WHAT YOU ARE ASKED TO DO: Return all of the material below exactly as it appears, line for line.
======== INFORMATION SHOWN ========
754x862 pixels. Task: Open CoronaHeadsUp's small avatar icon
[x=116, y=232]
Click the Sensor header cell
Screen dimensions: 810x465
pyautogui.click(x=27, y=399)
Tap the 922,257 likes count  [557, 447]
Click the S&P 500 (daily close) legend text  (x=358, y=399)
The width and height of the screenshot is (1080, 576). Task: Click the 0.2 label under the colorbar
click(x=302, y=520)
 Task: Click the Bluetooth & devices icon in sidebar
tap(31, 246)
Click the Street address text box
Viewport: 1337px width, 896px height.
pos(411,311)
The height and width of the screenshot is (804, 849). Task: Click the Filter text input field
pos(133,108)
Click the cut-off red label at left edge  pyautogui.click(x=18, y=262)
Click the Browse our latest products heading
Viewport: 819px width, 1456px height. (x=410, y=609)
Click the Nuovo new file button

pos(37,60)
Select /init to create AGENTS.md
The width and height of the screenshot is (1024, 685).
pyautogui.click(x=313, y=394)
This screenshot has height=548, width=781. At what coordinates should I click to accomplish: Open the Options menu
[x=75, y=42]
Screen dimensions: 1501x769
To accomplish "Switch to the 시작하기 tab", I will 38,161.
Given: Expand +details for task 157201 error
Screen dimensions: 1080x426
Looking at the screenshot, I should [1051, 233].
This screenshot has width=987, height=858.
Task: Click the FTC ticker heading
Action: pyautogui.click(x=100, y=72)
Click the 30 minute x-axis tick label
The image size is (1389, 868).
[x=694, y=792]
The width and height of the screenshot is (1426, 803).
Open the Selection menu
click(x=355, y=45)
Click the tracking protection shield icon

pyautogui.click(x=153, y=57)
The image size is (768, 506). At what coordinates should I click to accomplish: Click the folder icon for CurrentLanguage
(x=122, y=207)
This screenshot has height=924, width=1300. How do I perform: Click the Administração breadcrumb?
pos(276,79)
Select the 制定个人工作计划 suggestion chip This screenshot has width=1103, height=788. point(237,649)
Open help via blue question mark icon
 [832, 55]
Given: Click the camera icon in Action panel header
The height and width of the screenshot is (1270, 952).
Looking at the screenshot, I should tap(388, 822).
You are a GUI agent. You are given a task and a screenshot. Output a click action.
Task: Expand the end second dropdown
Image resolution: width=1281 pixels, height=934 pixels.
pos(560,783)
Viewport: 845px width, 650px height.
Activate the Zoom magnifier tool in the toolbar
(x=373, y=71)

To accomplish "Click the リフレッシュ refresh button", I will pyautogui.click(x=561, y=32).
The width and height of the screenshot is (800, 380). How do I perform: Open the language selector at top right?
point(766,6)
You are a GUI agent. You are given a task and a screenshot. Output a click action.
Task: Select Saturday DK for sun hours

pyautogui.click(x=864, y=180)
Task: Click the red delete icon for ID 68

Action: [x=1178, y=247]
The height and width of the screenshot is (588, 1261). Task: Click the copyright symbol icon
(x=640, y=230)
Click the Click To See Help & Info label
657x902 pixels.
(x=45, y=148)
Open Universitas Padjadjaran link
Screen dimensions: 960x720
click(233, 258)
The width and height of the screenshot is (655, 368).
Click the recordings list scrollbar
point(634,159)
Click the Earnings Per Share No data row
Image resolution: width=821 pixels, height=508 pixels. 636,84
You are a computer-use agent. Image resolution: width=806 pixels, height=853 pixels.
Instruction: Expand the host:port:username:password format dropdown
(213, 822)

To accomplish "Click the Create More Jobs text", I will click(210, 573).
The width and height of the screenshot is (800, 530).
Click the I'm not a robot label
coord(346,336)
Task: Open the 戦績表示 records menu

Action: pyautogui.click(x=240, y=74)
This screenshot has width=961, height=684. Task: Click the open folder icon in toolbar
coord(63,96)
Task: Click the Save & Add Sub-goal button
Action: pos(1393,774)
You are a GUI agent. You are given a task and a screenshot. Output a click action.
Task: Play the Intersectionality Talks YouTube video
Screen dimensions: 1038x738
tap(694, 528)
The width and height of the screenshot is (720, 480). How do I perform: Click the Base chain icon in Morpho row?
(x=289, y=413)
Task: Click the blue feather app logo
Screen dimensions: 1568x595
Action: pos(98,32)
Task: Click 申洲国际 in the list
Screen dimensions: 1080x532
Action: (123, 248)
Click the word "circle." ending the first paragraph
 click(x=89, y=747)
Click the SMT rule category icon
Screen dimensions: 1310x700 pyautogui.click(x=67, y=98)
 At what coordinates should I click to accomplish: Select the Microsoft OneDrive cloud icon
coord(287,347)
========
SOLVED PROBLEM:
754x862 pixels. Task: Open CoronaHeadsUp's small avatar icon
[x=116, y=232]
Click the Sensor header cell
Screen dimensions: 810x465
pyautogui.click(x=27, y=399)
Tap the 922,257 likes count  [557, 447]
Click the S&P 500 (daily close) legend text  (x=358, y=399)
The width and height of the screenshot is (1080, 576). Task: Click the 0.2 label under the colorbar
click(x=302, y=520)
 Task: Click the Bluetooth & devices icon in sidebar
tap(31, 246)
Click the Street address text box
Viewport: 1337px width, 896px height.
pos(411,311)
The height and width of the screenshot is (804, 849). Task: Click the Filter text input field
pos(133,108)
Click the cut-off red label at left edge  pyautogui.click(x=18, y=262)
Click the Browse our latest products heading
Viewport: 819px width, 1456px height. (x=410, y=609)
Click the Nuovo new file button

pos(37,60)
Select /init to create AGENTS.md
The width and height of the screenshot is (1024, 685).
pyautogui.click(x=313, y=394)
This screenshot has height=548, width=781. At what coordinates should I click to accomplish: Open the Options menu
[x=75, y=42]
Screen dimensions: 1501x769
To accomplish "Switch to the 시작하기 tab", I will 38,161.
Given: Expand +details for task 157201 error
Screen dimensions: 1080x426
Looking at the screenshot, I should [1051, 233].
This screenshot has width=987, height=858.
Task: Click the FTC ticker heading
Action: pyautogui.click(x=100, y=72)
Click the 30 minute x-axis tick label
The image size is (1389, 868).
[x=694, y=792]
The width and height of the screenshot is (1426, 803).
Open the Selection menu
click(x=355, y=45)
Click the tracking protection shield icon

pyautogui.click(x=153, y=57)
The image size is (768, 506). At what coordinates should I click to accomplish: Click the folder icon for CurrentLanguage
(x=122, y=207)
This screenshot has height=924, width=1300. How do I perform: Click the Administração breadcrumb?
pos(276,79)
Select the 制定个人工作计划 suggestion chip This screenshot has width=1103, height=788. point(237,649)
Open help via blue question mark icon
 [832, 55]
Given: Click the camera icon in Action panel header
The height and width of the screenshot is (1270, 952).
Looking at the screenshot, I should tap(388, 822).
You are a GUI agent. You are given a task and a screenshot. Output a click action.
Task: Expand the end second dropdown
Image resolution: width=1281 pixels, height=934 pixels.
pos(560,783)
Viewport: 845px width, 650px height.
Activate the Zoom magnifier tool in the toolbar
(x=373, y=71)

To accomplish "Click the リフレッシュ refresh button", I will pyautogui.click(x=561, y=32).
The width and height of the screenshot is (800, 380). How do I perform: Open the language selector at top right?
point(766,6)
You are a GUI agent. You are given a task and a screenshot. Output a click action.
Task: Select Saturday DK for sun hours

pyautogui.click(x=864, y=180)
Task: Click the red delete icon for ID 68

Action: [x=1178, y=247]
The height and width of the screenshot is (588, 1261). Task: Click the copyright symbol icon
(x=640, y=230)
Click the Click To See Help & Info label
657x902 pixels.
(x=45, y=148)
Open Universitas Padjadjaran link
Screen dimensions: 960x720
click(233, 258)
The width and height of the screenshot is (655, 368).
Click the recordings list scrollbar
point(634,159)
Click the Earnings Per Share No data row
Image resolution: width=821 pixels, height=508 pixels. 636,84
You are a computer-use agent. Image resolution: width=806 pixels, height=853 pixels.
Instruction: Expand the host:port:username:password format dropdown
(213, 822)

To accomplish "Click the Create More Jobs text", I will click(210, 573).
The width and height of the screenshot is (800, 530).
Click the I'm not a robot label
coord(346,336)
Task: Open the 戦績表示 records menu

Action: pyautogui.click(x=240, y=74)
This screenshot has width=961, height=684. Task: Click the open folder icon in toolbar
coord(63,96)
Task: Click the Save & Add Sub-goal button
Action: pos(1393,774)
You are a GUI agent. You are given a task and a screenshot. Output a click action.
Task: Play the Intersectionality Talks YouTube video
Screen dimensions: 1038x738
tap(694, 528)
The width and height of the screenshot is (720, 480). How do I perform: Click the Base chain icon in Morpho row?
(x=289, y=413)
Task: Click the blue feather app logo
Screen dimensions: 1568x595
Action: pos(98,32)
Task: Click 申洲国际 in the list
Screen dimensions: 1080x532
Action: (123, 248)
Click the word "circle." ending the first paragraph
 click(x=89, y=747)
Click the SMT rule category icon
Screen dimensions: 1310x700 pyautogui.click(x=67, y=98)
 At what coordinates should I click to accomplish: Select the Microsoft OneDrive cloud icon
coord(287,347)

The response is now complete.